*** DATA ***

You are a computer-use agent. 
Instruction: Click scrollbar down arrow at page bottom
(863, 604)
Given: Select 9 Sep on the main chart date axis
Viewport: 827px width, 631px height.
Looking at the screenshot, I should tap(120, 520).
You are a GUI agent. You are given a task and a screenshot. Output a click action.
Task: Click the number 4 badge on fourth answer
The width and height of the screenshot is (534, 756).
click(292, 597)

*** End of DATA ***
*** DATA ***

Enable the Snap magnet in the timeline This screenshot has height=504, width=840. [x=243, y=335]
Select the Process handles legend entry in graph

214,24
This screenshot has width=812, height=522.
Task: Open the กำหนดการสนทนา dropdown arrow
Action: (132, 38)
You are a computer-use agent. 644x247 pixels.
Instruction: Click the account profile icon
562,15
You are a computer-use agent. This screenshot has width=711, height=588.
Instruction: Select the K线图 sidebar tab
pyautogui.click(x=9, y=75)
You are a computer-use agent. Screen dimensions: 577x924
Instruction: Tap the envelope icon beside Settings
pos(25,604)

*** End of DATA ***

Looking through the data above, count the lines that include the string "agent" and give only the count.

5